Официальные лица США склонны были оправдывать Бессмертных за отсутствием улик и подозревать Примакова в худшем. Какова бы ни была правда, Горбачев поручил выполнять должность министра иностранных дел Борису Панкину, относительно неизвестному дипломату, который был советским послом в Праге и главным мандатом которого было публичное осуждение путча, когда тот еще не провалился.
Буш и Скоукрофт в Кеннебанкпорте поняли, что Горбачев сильно, может быть, смертельно ранен, но им не нравилось, как Ельцин продвигался, казалось, к нанесению окончательного удара. В конце августа, когда премьер-министр Джон Мейджор прибыл с визитом, Буш сказал ему, что Ельцин «действует очень грубо, тыкая Горбачева носом в грязь». Скоукрофт согласился с такой оценкой. Он напомнил своим коллегам, что еще до путча «Ельцин близко подошел к тому, чтобы уничтожить Горбачева. Теперь присяжные заседатели совещаются и решают, сумеет ли Горбачев выздороветь. Парень борется за свою политическую жизнь».
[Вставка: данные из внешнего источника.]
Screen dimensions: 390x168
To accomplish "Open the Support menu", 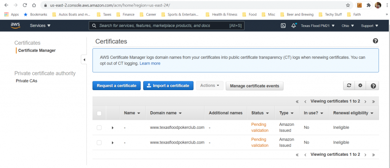I will (369, 26).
Как и Буш, Скоукрофт признавал, что из-за путча большая часть власти Горбачева перешла к Ельцину. На публике он хвалил политическое мастерство и демократические убеждения Ельцина, но в частных встречах с британскими представителями он говорил о российском президенте как об эгоисте, демагоге, оппортунисте и большом позере, который никогда не упускал шанса использовать свои встречи и телефонные разговоры с Бушем, чтобы возвыситься над Горбачевым.